誰でも目にする一階の中央にある二本の柱。
それらの奥にはさらに柱がある。つまり奥の柱は既設の外壁に沿った柱である。そこから手前の歩道側がガウディによる突き出された柱ということになる。
敷地境界壁は通常であれば既設の柱部分であるので、その円柱の外面までとなる。そこから歩道側が公共用歩道となる。
つまり突き出された柱、及び礎盤さらに上部階のトリビューンは歩道側に1m以上は突き出ている。ガウディの計画による突き出た柱は、敷地からはみ出し歩道にはみ出ている。
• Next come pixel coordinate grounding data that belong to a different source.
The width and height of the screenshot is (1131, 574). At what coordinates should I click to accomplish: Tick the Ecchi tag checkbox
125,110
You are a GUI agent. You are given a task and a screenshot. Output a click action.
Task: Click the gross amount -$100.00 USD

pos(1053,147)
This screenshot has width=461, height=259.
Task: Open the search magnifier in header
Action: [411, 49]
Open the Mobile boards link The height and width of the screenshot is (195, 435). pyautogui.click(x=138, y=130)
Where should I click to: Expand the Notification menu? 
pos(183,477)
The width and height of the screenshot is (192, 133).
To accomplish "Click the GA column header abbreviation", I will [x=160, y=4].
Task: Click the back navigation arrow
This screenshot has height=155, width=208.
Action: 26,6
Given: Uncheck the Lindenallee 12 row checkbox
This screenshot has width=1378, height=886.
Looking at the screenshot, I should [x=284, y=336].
不思議なことに当時このはみ出しに関する問題やエピソードに関しては、何一つ残っていないのだ。
ところが、その後に建設にされるカサ・ミラでは、同じように歩道に1m以上のはみ出しをしたトリビューンやテラスがあって、しかも柱が大胆にも歩道に1m以上ははみ出ている。そこで当時、役所の関係職員は、このカサ・ミラに立ち寄ってそのはみ出しの違法についての勧告をする。ところがガウディの対応は、「役所の言うようにその柱を撤去した場合、その跡に役所がその柱を撤去する指示をしたと記銘する」とその役人に通達したというのである。役所を相手に脅迫めいた姿勢のエピソードは有名な話となっている。その後は撤去されずそのまま残っている。
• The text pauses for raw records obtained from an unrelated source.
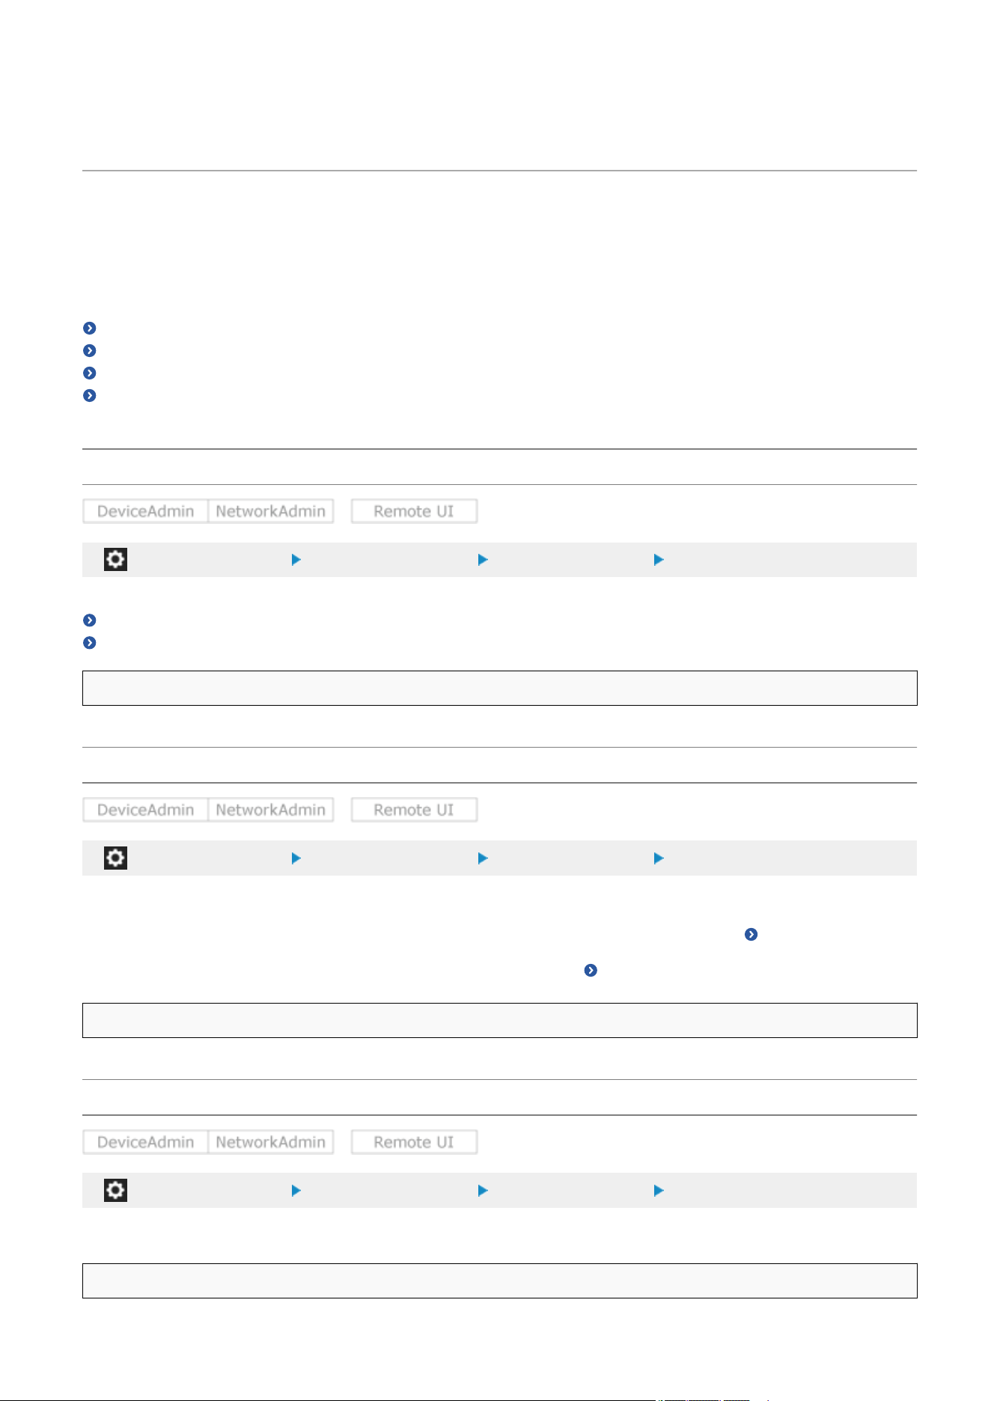Click the second blue bullet icon in the top list

pyautogui.click(x=89, y=350)

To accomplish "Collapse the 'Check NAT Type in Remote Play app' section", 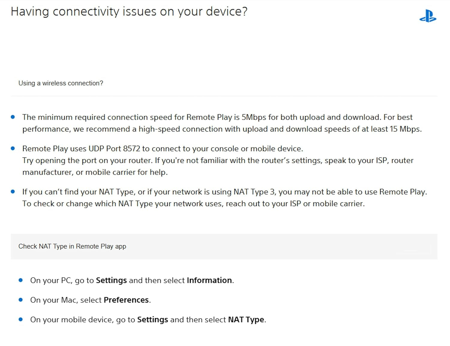I will point(72,246).
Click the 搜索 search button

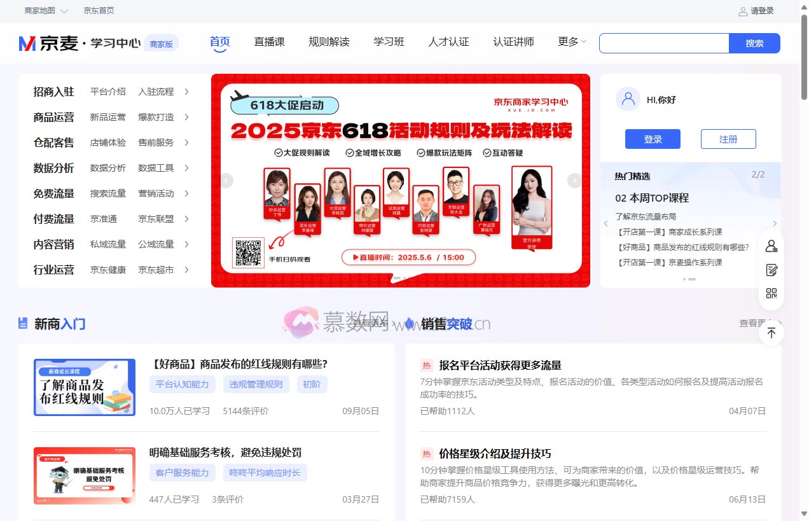click(x=754, y=43)
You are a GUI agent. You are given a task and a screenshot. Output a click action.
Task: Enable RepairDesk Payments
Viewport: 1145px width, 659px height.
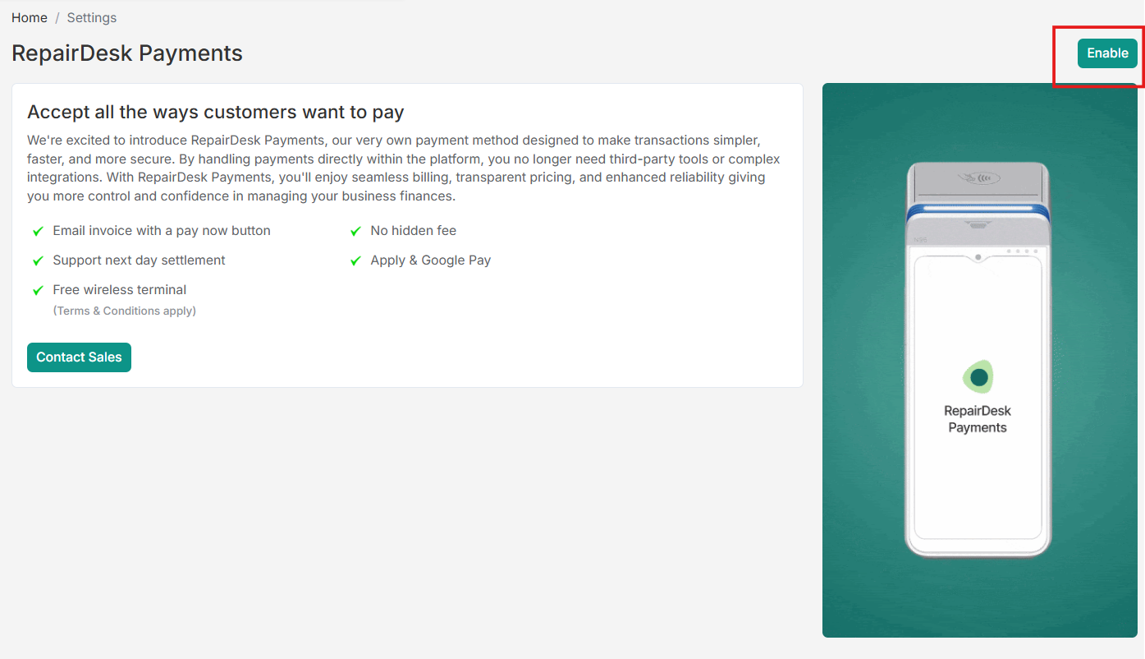(x=1107, y=53)
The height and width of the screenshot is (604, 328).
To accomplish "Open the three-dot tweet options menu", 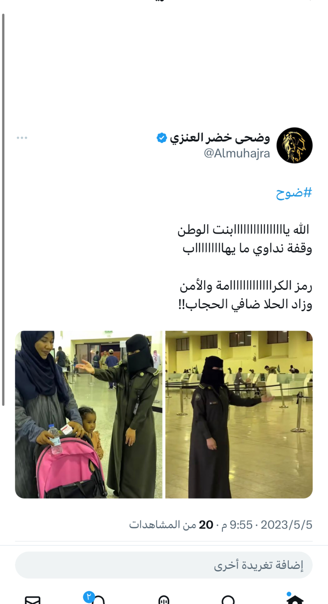I will tap(22, 138).
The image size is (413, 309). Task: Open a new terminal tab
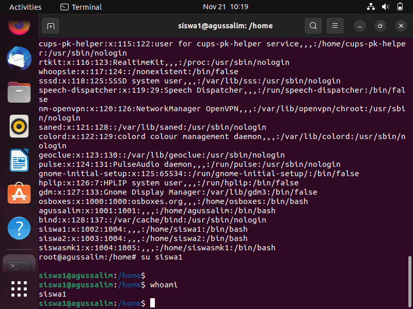coord(51,26)
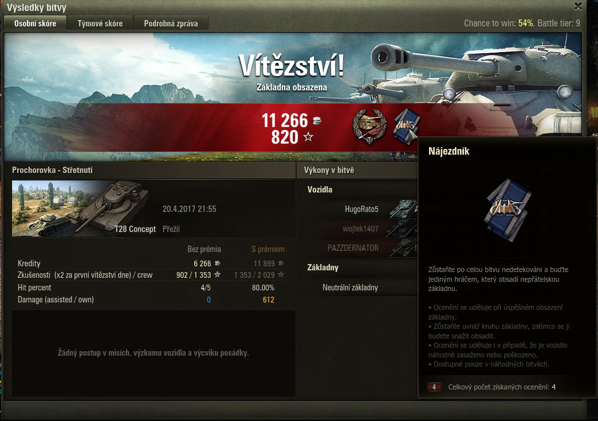
Task: Select the Osobní skóre tab
Action: pyautogui.click(x=35, y=23)
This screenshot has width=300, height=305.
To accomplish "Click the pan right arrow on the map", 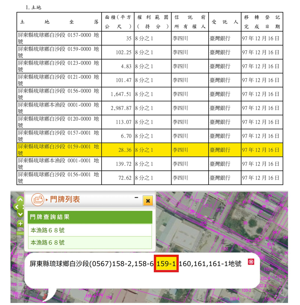I will (24, 206).
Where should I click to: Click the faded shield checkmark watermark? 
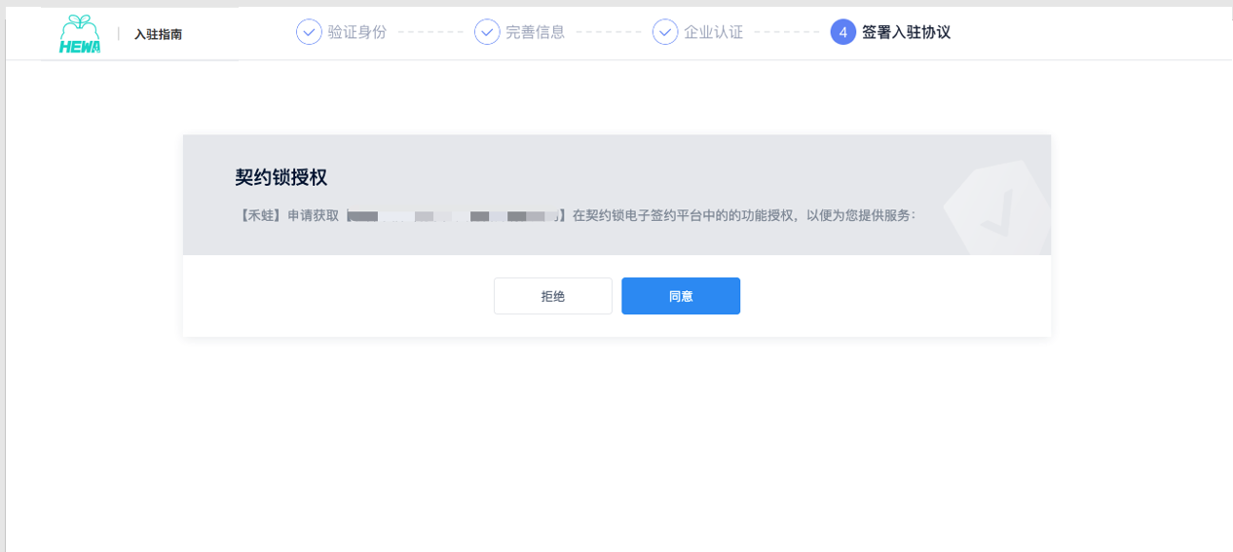tap(996, 208)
この通りの歩道幅は10mで、パセオ・デ・グラシア大通りの幅員は60mである。
これでもわかるように通常の拡張地区の道路幅員の3倍はある。
特にガウディが、このカサ・バトリョを計画する前には、隣のカサ・アマジェの建物が1898年から1900年にかけて建てられていた。しかもそこでも大きなトリビューンが取り付けられているのである。それに注目することでカサ・バトリョでもそれくらいのはみ出しは認可されてもおかしくはないという憶測が、ガウディにはあったのではないだろうか。しかもそれらに関わる資料もない。
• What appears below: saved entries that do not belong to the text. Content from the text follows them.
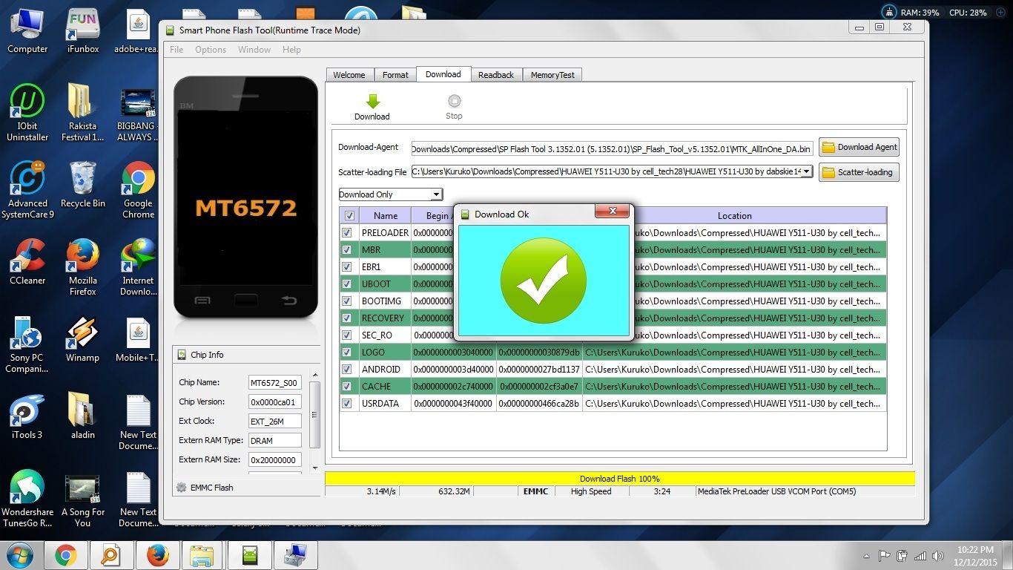Screen dimensions: 1013x570
Task: Toggle the RECOVERY partition checkbox
Action: 346,318
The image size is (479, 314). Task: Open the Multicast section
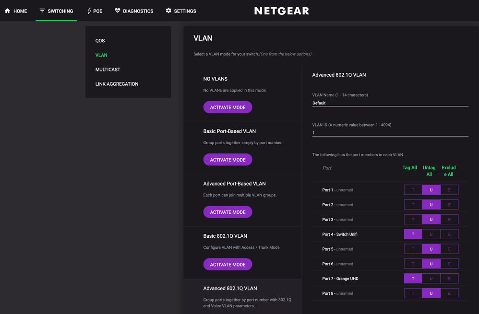coord(108,70)
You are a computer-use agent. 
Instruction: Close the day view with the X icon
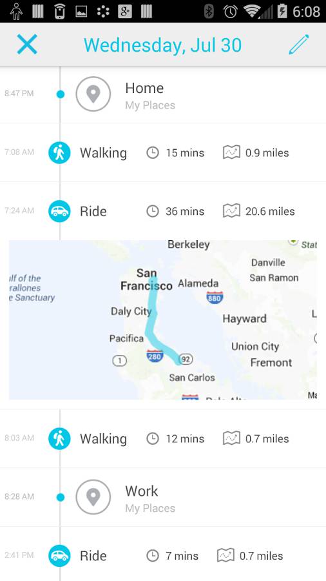click(x=27, y=45)
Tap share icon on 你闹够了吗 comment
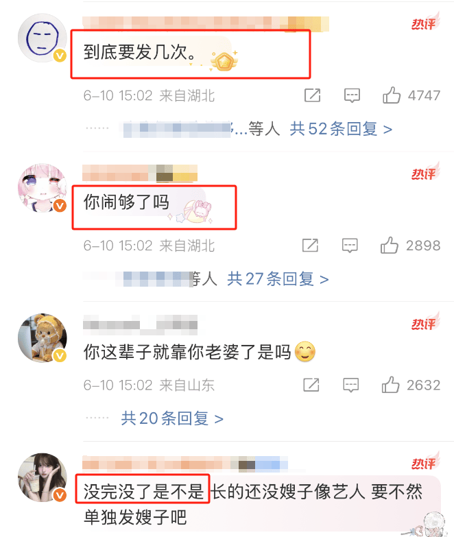454x537 pixels. (x=310, y=246)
大きな歩道というより遊歩道のような幅員を持つ道路におけるはみ出しは、歩行者にとっても雨や日射の強い日には便利である。その辺りでの建築基準よりもその実用性による緩和ということが考えられる。通常であれば公共道路へのバルコニーやトリビューンによるはみ出しは防災面からするとタブーである。
その昔はその辺りの考慮というのがまだ曖昧であったのだろうと思われるが、私が気になり面白いのはそのはみ出ている柱の様子である。よくよく見るとその柱の形というのはその柱礎部分が他の柱のその部分と全く異なるのである。
むしろ位相幾何学で作られているようで、しかも有機的である。そして三分割になっている。歴史的なオーダーにはこのような形の柱はどこにも見当たらない。そしてその柱の支柱の中間にはらせん状の斬り込みも見せている。
どんな意味があるのだろうかといまだに悩まされる部分である。ガウディの装飾概念からすると、どんな意味をもたせてこの切り込みを入れたのだろうということになる。